|Published||Aug 24, 2012||Cooking Time||25 Minutes|
|Recipe Type||Veg-Main||Preparation Time||10 Minutes|
|Ingredient||Standing Time||25 Minutes|
A traditional Maharashtrian/ Konkan dish made with ridge gourd and channa dal cooked in spicy creamy gravy. It’s an excellent dish full of flavours.
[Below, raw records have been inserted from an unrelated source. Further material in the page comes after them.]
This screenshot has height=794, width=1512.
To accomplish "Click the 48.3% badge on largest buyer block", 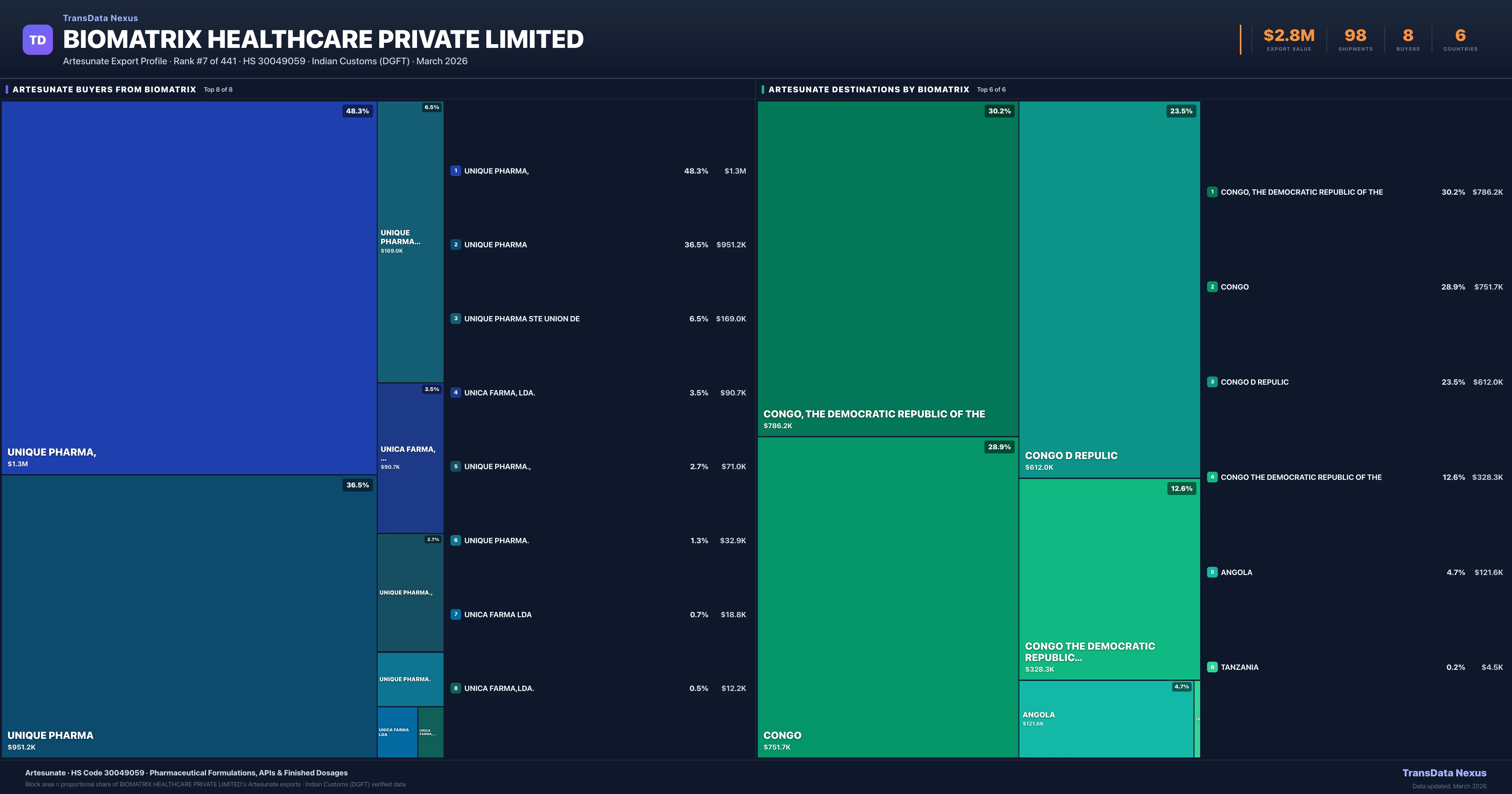I will click(357, 111).
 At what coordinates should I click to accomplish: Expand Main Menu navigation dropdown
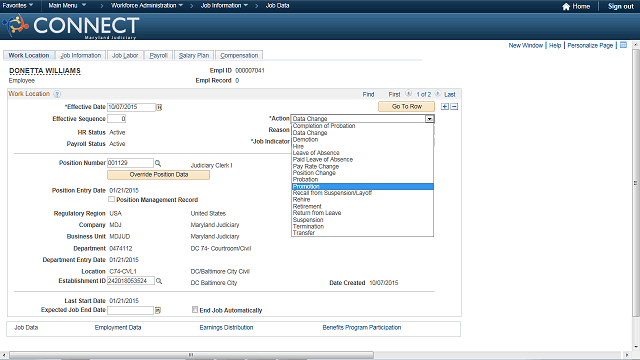67,6
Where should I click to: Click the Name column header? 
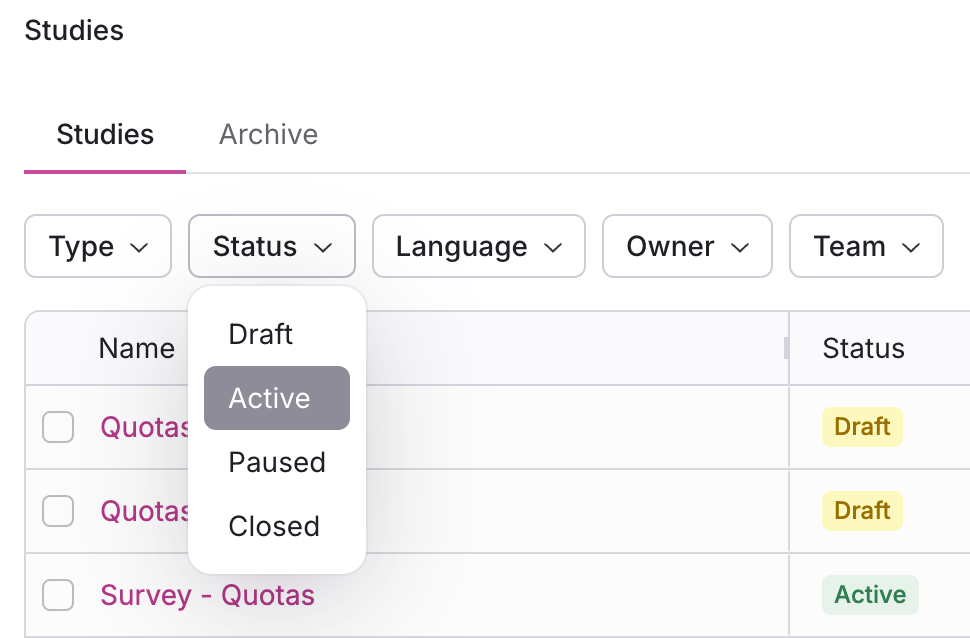click(136, 348)
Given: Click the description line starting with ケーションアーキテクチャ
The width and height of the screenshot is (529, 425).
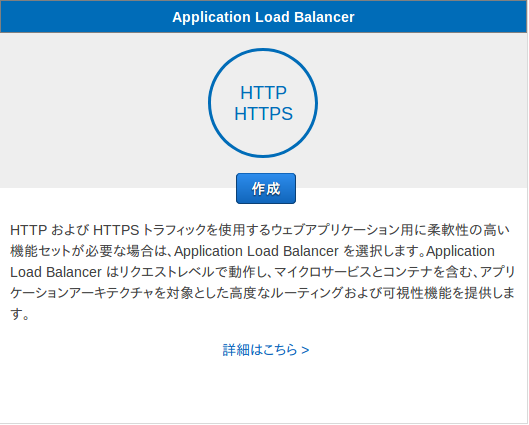Looking at the screenshot, I should (x=262, y=293).
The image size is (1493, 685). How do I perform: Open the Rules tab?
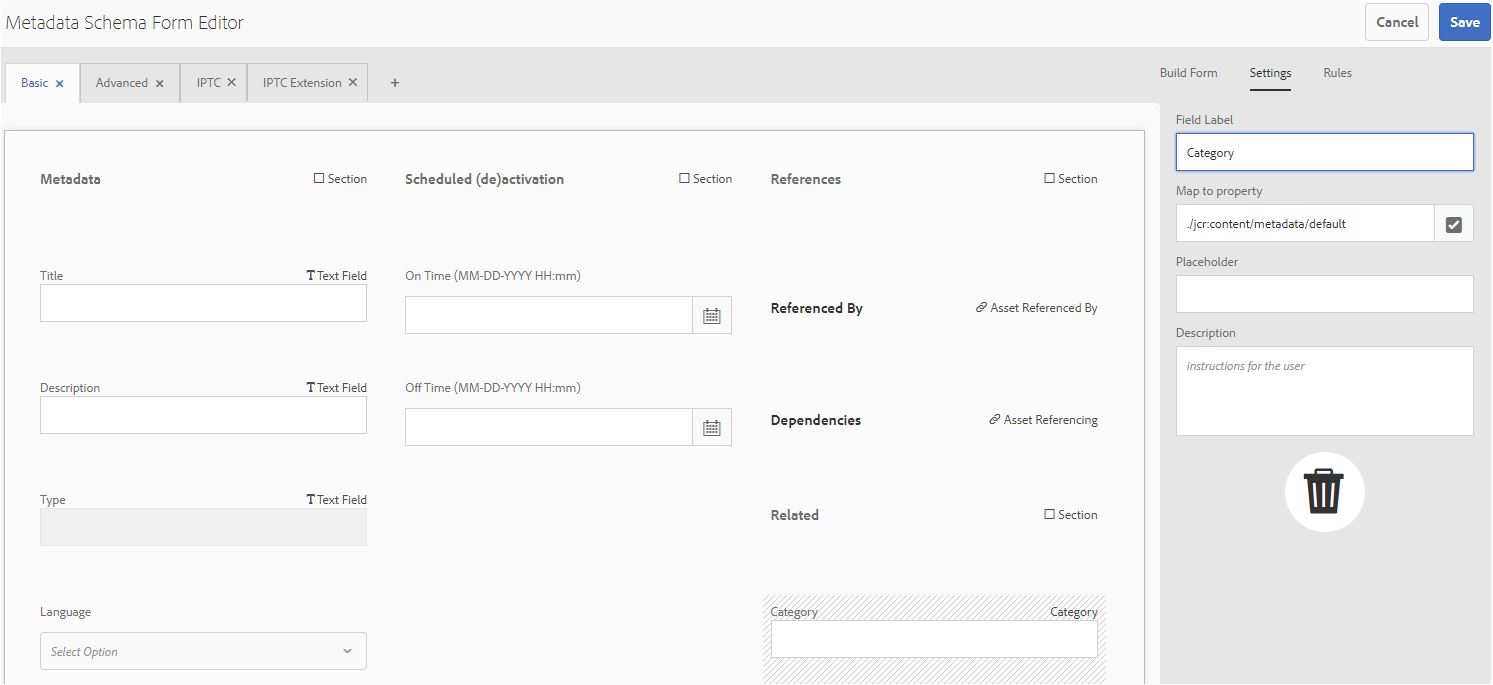pos(1337,73)
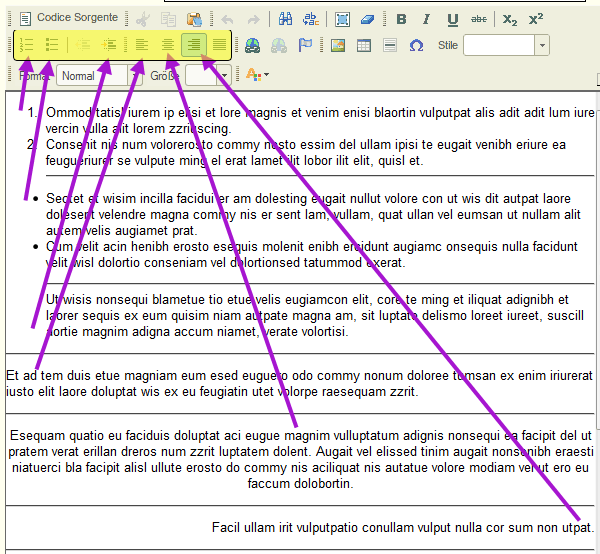This screenshot has height=554, width=600.
Task: Expand the Größe font size dropdown
Action: (222, 75)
Recipe of CHANNA SHEERALA KONKANI
|Water As Needed|
|Salt To Taste|
|Garlic Cloves, Chopped||1||Teaspoons|
|Garam Masala Powder||1||Teaspoons|
|Red Chilli Powder||1||Teaspoons|
|Green Chillies, Chopped||2-3||Numbers|
|Channa Dal (Boiled)||1/2||Cup|
|Ridge Gourd (Sheerala)||1||Large|
|Fresh Grated Coconut||2||Teaspoons|
1) Wash ridge gourd and peel its sharp edges and hard skin. Cut into small bite size pieces. 2) Heat oil in a pan, add mustard seeds, cumin seeds, chopped green chillies, chopped garlic and sauté them well. Add finely chopped onions, pinch of hing and sauté till it becomes translucent. 3) Add turmeric powder, red ginger chilli powder, goda masala, little garam masala, mix all spices and add the ridge gourd pieces. 4) In this add 1 cup water and salt to taste. Cover the pan with the lid and allow it to cook for few mins until the ridge gourd is soft and tender. 5) After 10 mins of slow cooking add in the boiled channa dal and mix well. Adjust the consistency. Check for seasoning and allow it to come to a boil. 6) Add 2 tsp of fresh grated coconut, mix and garnish with chopped coriander leaves. Switch off the flame and the dish is ready to be served.